Kind of weak. It's possible to declare war on a neighboring civ and just waltz your sovereign into their city. Also, enemy AI like to leave their sovereigns exposed. I wiped out 3 of the 5 civs I played against in about 10 minutes just whacking their unprotected sov's.

Reply #2 Top

Quoting Dual_CoRed, reply 1
Kind of weak. It's possible to declare war on a neighboring civ and just waltz your sovereign into their city. Also, enemy AI like to leave their sovereigns exposed. I wiped out 3 of the 5 civs I played against in about 10 minutes just whacking their unprotected sov's.

 

Same here. The AI is very passive and leaves the sovereign wandering by himself.

Reply #3 Top

its alot better in 1.05, but still has room for improvement. if you rush, you can wipe the ai out pretty easy, but seriously, what fun is that? it gets better in the late game. but like i said, still room for improvement.

Reply #4 Top

yeah but youi talking all about early rushing

 

thats hard even for humans to counter in  fact most of the strategy games are based on some sort of rushing

 

have you tried late in the game? to me it appears the general defense of empire and cities is decent

 

early no, but thats just cause early they probably research and build other things

Reply #5 Top

I rate it very highly. I'm playing on a small map with 5 computer ai opponents with extreme difficulty and getting nice interaction and challenges from them. Next game I'm going to put maximum on the map. I remember in Master of Magic the best challenging games were on small maps with max ai opponents which was just 4 back then.

Reply #6 Top

I'm playing 1.08 and recently played a medium map on the hardest AI difficulty level (map on normal) and it is still passive and very slow in the build up (it doesnt seem be very good a building new cities unless a position is "ideal". It also tends to leave cities and sovereigns undefended and not build armies...

Reply #7 Top

Incredibly poor.

Even on large maps, "ridiculous" setting and just sitting back for a couple hundred turns before I make any aggressive moves towards the computer players, it's a pushover.  Most of the AI controlled cities will be very lightly defended (if at all) and my only real danger is if:

(a) I'm relying on a single killer stack

(2) I'm too far away from a threatened city and too far into my own territory to cast teleport.

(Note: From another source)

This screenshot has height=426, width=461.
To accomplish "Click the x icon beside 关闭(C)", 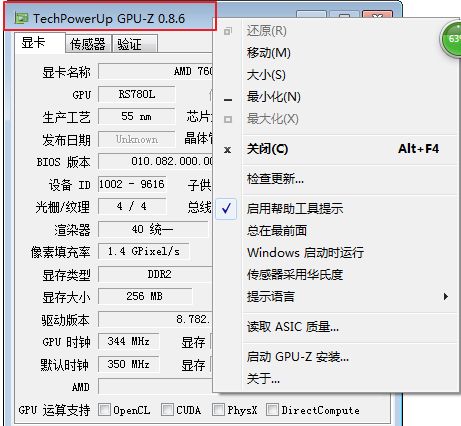I will (x=228, y=150).
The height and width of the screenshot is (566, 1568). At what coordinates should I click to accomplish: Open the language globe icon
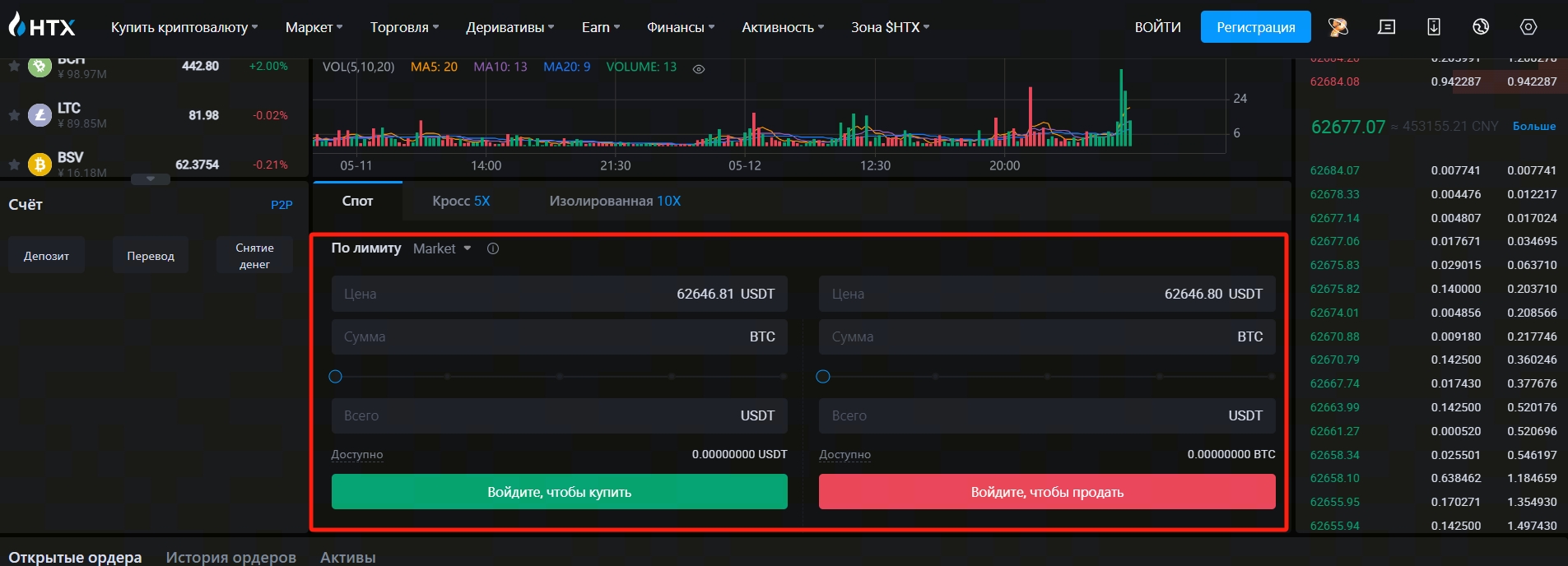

Even then, it's just one city lost.  The AI rarely pursues that sort of conquest aggressively and is quite satisfied just sacking a single town.

Reply #8 Top

Currently, the AI is a pushover even on ridiculous settings. I would rate it a 2 out of 10. Spam cities & imbue several leaders & create several strong kill stacks, you can take down multiple AI kingdoms easily silmultaneously.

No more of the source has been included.